▶ **What is being asked**
Locate the string "computer" throughout the material and copy every line in which it occurs.

== Segment start ==

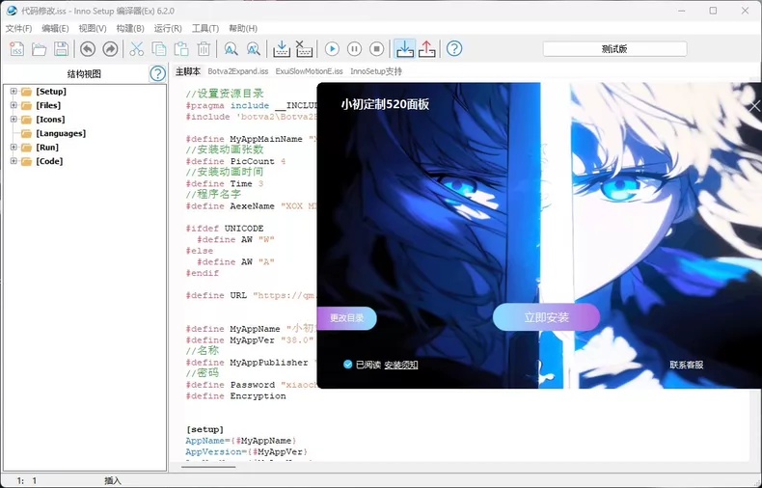
Task: Expand the [Setup] tree node
Action: click(x=14, y=92)
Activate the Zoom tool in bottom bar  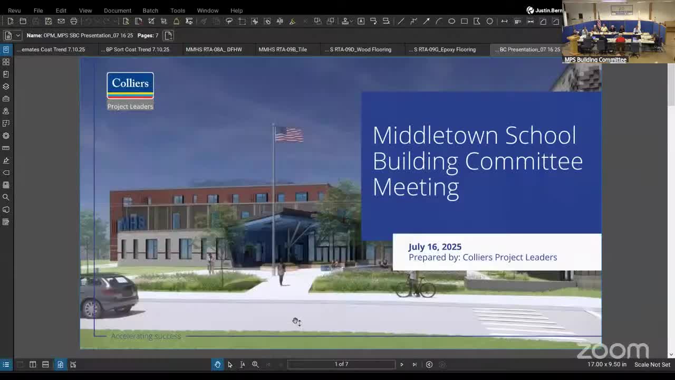(x=255, y=364)
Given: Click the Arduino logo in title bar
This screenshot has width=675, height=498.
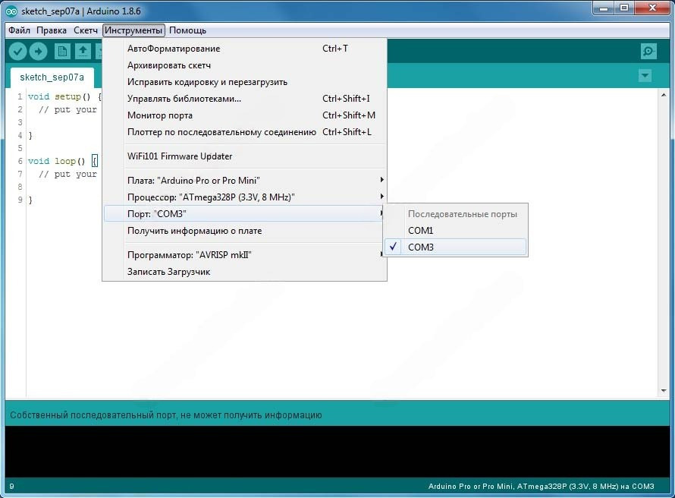Looking at the screenshot, I should [x=11, y=11].
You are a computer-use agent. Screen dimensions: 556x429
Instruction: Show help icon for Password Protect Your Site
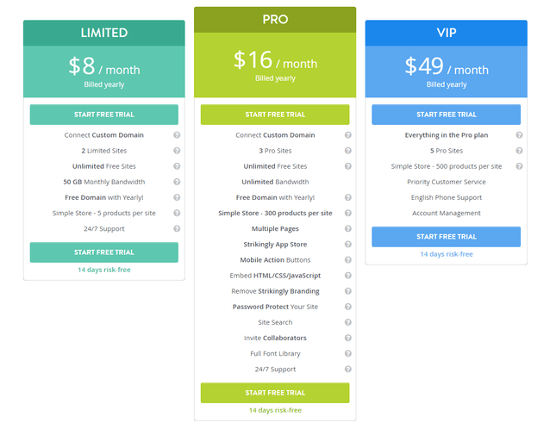pos(348,307)
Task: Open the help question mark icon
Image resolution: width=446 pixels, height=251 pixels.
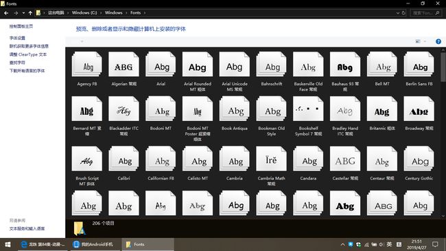Action: point(438,41)
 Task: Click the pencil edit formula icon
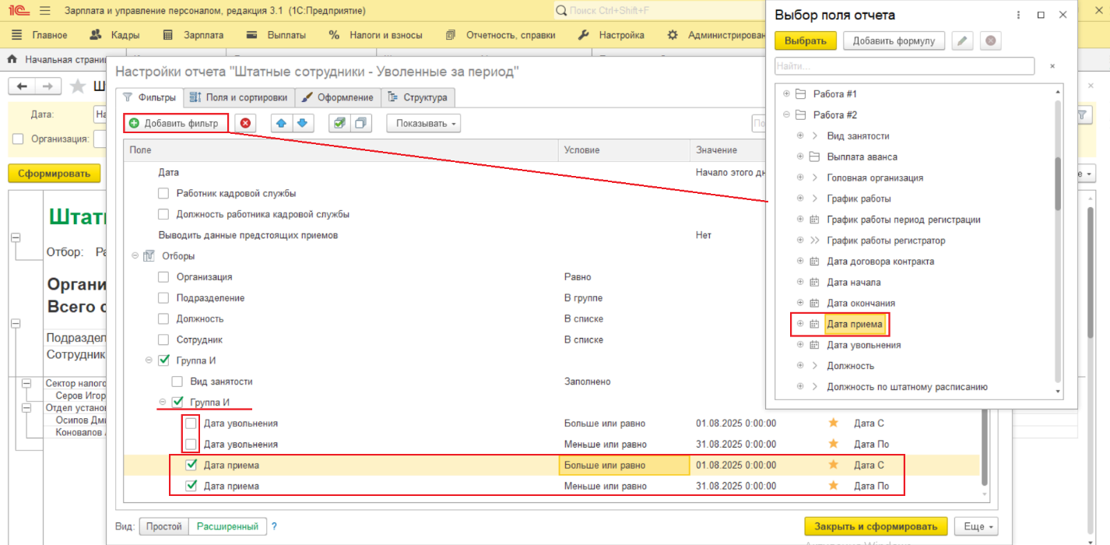[963, 40]
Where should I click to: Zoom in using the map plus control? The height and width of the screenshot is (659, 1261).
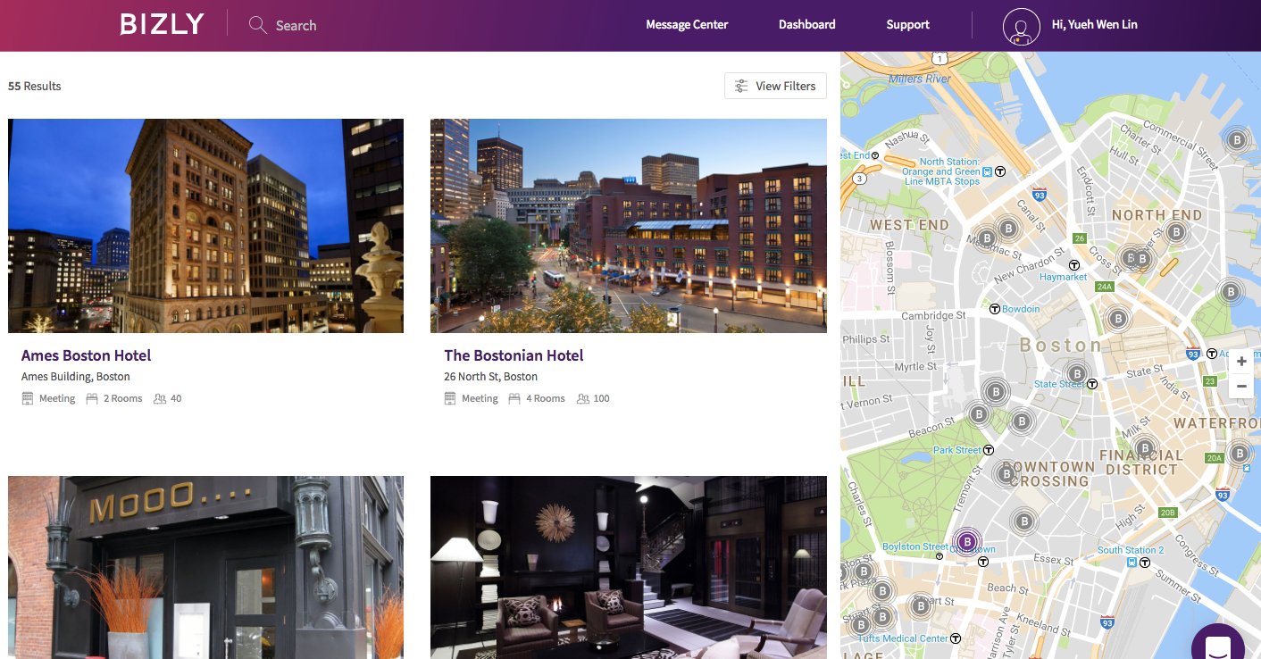click(x=1241, y=361)
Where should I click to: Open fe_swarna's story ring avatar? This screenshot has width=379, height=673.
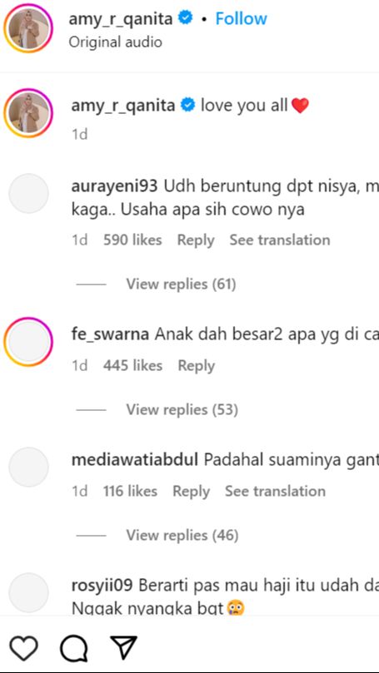coord(28,342)
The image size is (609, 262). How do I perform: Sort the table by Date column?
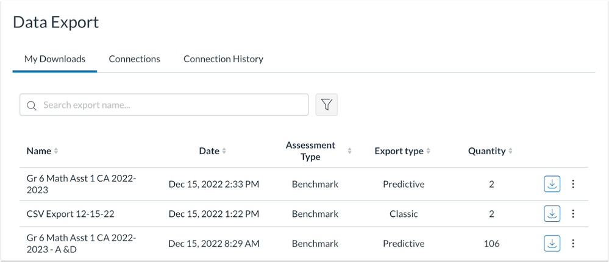[x=212, y=151]
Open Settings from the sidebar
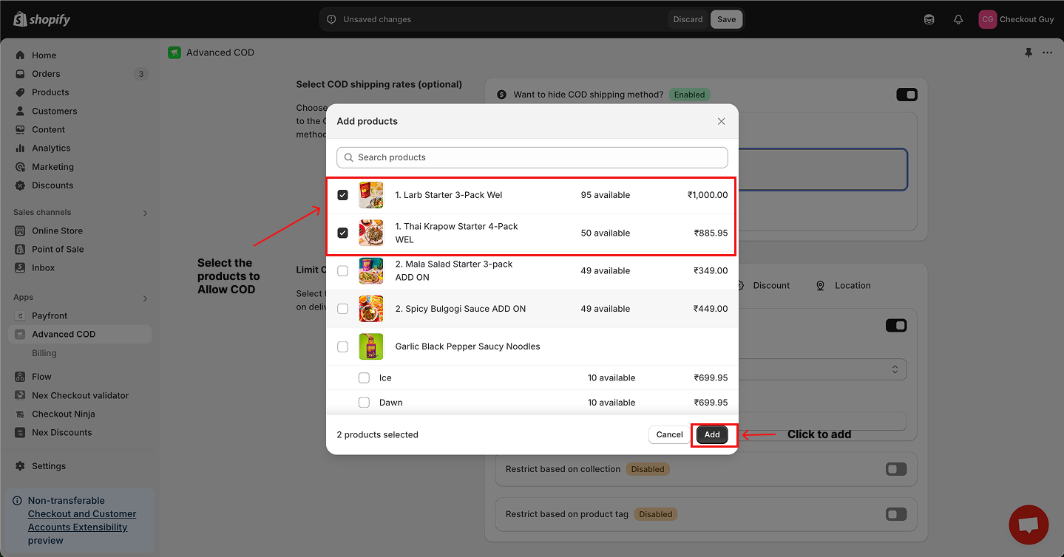This screenshot has width=1064, height=557. pos(48,466)
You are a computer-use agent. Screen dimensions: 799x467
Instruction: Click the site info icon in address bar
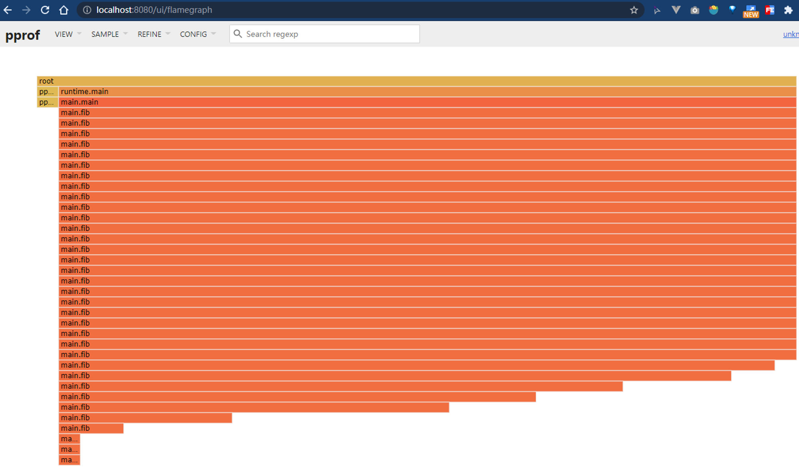pyautogui.click(x=87, y=10)
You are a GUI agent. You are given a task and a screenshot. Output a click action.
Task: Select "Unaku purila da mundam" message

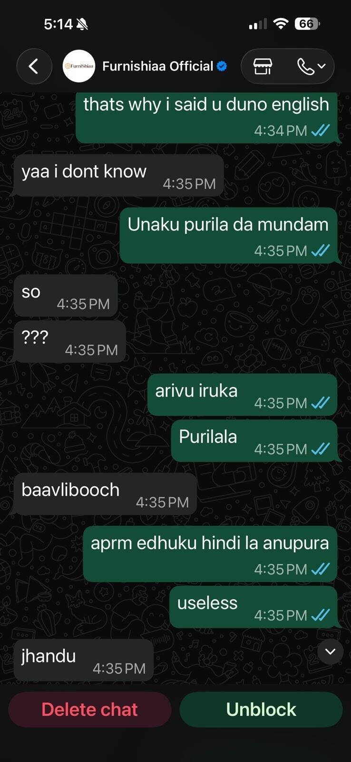click(228, 235)
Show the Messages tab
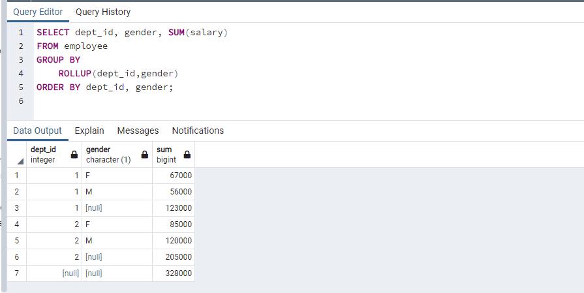The image size is (584, 293). coord(138,131)
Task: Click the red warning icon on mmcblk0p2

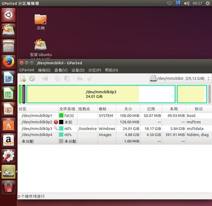Action: (56, 122)
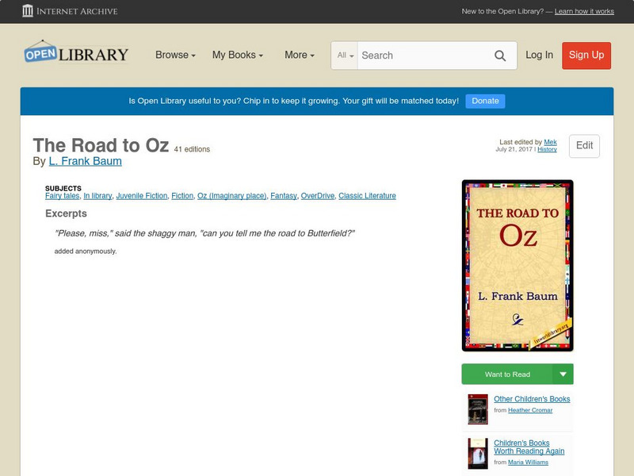Expand the Want to Read status arrow
The width and height of the screenshot is (634, 476).
point(561,373)
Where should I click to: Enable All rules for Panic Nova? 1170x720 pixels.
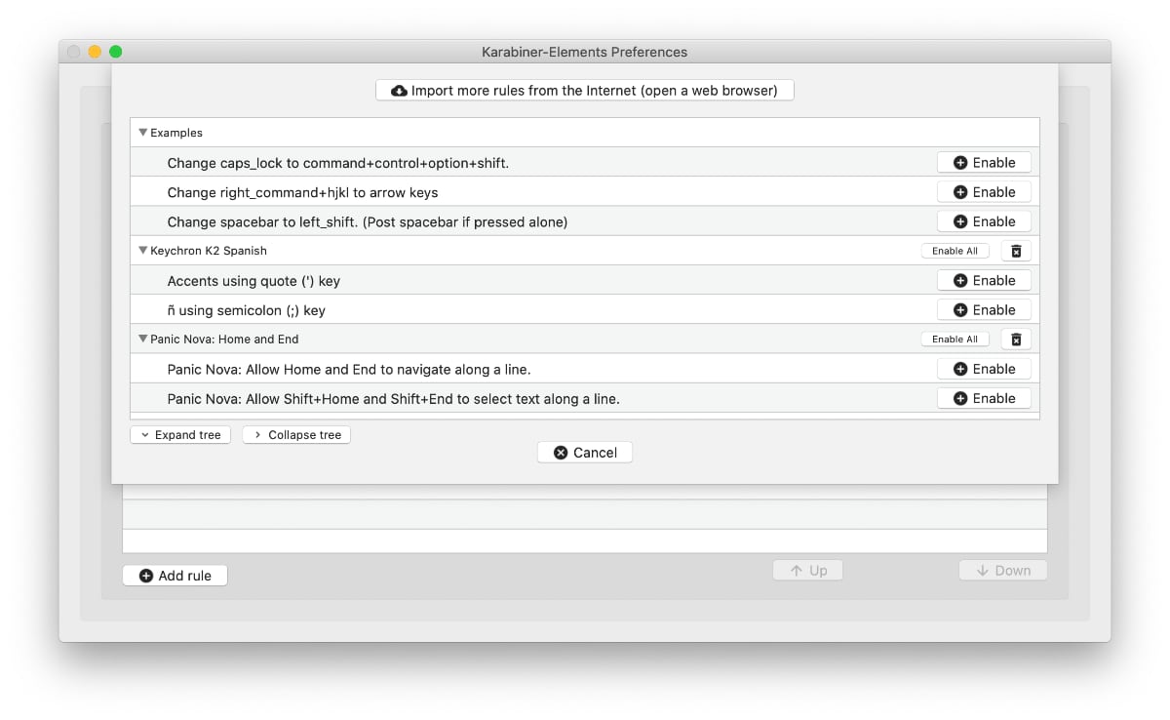click(x=955, y=340)
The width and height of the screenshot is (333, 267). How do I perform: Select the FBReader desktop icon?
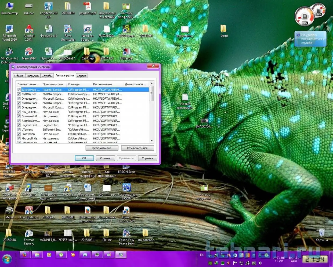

== Segment end ==

▶ **Response for this exercise**
You are a computer-use agent. Screen dimensions: 556x429
You are a computer-use agent. Screen dimensions: 799x467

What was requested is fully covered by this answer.